Bolsonarismo soube se apropriar da camisa da seleção e ninguém conseguirá reverter fenômeno tão cedo
Façam um teste empírico. Andem pela cidade. Procurem. Encontrem alguém trajando a camisa da seleção brasileira. Há chances de ser um senhor de meia-idade, com cabelos grisalhos. Respeitosamente, perguntem se ele utiliza aquele uniforme por razões de ser apaixonado pelo time brasileiro ou por preferência política. Se a resposta for verdadeira, o entrevistado deverá dizer que é por admiração ao ex-presidente Jair Bolsonaro, ou por aversão ao Lula e ao petismo.
A verdade é essa: desde aquelas manifestações monstro de 2013, contra tudo e todos, utilizar a camisa verde-amarela oficial da Confederação Brasileira de Futebol (CBF) significa menosprezo pelo grupo político que hoje está no poder. Os apaixonados pelas seleções estão em minoria nos espaços públicos. Aparecem nos jogos da Copa e depois, envergonhados, deixam de usar a vestimenta, que se mofa no armário.

Em 2014, essa tendência do uso político da seleção ficou mais evidente quando milhares ofenderam a presidente Dilma Rousseff no primeiro jogo da Copa do Mundo, no Itaquerão, em São Paulo. Alegaram que era grosseria de gente rica, privilegiada, incomodada com as ações sociais do PT que tiraram milhões da pobreza. Ali havia o terrível paradoxo de um governo ter financiado estádios superfaturados que eram frequentados apenas por um público abastado que os odiava.
Em 2016, o futuro prefeito de São Paulo, João Doria, finalizava seus atos de campanha com o slogan “a minha bandeira jamais será vermelha”. Ao mesmo tempo, um assessor colocava nas caixas de som o “Tema da Vitória” de Ayrton Senna, e o candidato se enrolava numa bandeira do Brasil. Era um fenômeno que só crescia.

Fatos como esse se sucederam ao longo do tempo. O verde-amarelo teria virado uma espécie de paleta de cores de resistência à ameaça esquerdista, comunista, wokista, identitária, como queiram, contra as famílias brasileiras. Talvez tenha havido mesmo certa omissão entre os esquerdistas em sua insistência no vermelho nos atos públicos. Como não existe vácuo de poder, nem mesmo simbólico, o outro lado do espectro político tomou para si as cores oficiais do País e da seleção.
Mas a consequência é que a camisa da nossa seleção, que deveria ser de todos, passou a ser utilizada só por uma turma – bem barulhenta e radical, aliás. O próprio Bolsonaro está à frente neste movimento.
Segue misterioso se a Nike e a CBF de fato iriam produzir uma camisa vermelha para o time de Vini Jr. e companhia.

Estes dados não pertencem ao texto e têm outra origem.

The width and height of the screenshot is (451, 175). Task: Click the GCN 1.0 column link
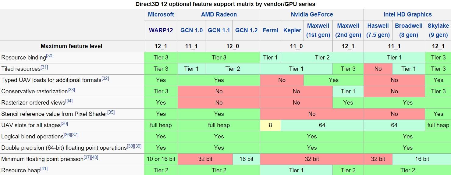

E até mesmo a razão disso. Para que simpatizantes de outras correntes políticas, além do bolsonarismo, também pudessem adquirir o uniforme, ou por opção comercial/estética?
De qualquer forma, este é mais um exemplo da divisão de nosso País. Curioso que, mesmo em 1970, em pleno anos de chumbo da ditadura, ao que consta, o Brasil se uniu na maioria esmagadora em torno da magnífica seleção de Tostão e Pelé, sem essas divisões agressivas e histéricas de 2025 (existia a censura e não existiam as redes sociais).
Caso a cor de camisa vermelha da seleção fosse de fato implantada, poderíamos antever várias situações cômicas, mas com potencial de se tornarem trágicas. Por exemplo, nas arquibancadas dos jogos poderíamos identificar quem vota em quem. Poderíamos até mesmo fazer projeções eleitorais cientificamente não-válidas. Mas a chance de o experimento desbancar para a pancadaria dentro da torcida seria grande – uma guerra civil. Além disso, haveria uma camisa branca para os eleitores isentões?
Agora, fora os péssimos resultados do time, fora os escândalos envolvendo a gestão de Ednaldo Rodrigues frente à CBF, vemos o problema das cores e das camisas. Nesse meio tempo, quem é pragmático precisa jogar em vários times quando não se quer ser alvejado pelo radicalismo. Por isso, o governador de São Paulo, Tarcísio de Freitas, utiliza a camisa azul, e não a verde-amarela, nos eventos com Jair Bolsonaro. Quer se mostrar um igual, que, porém, é um diferente (na física, esse experimento se chama gato de Schrödinger). Na política, símbolos são quase tudo e a camisa da seleção não consegue se livrar disso.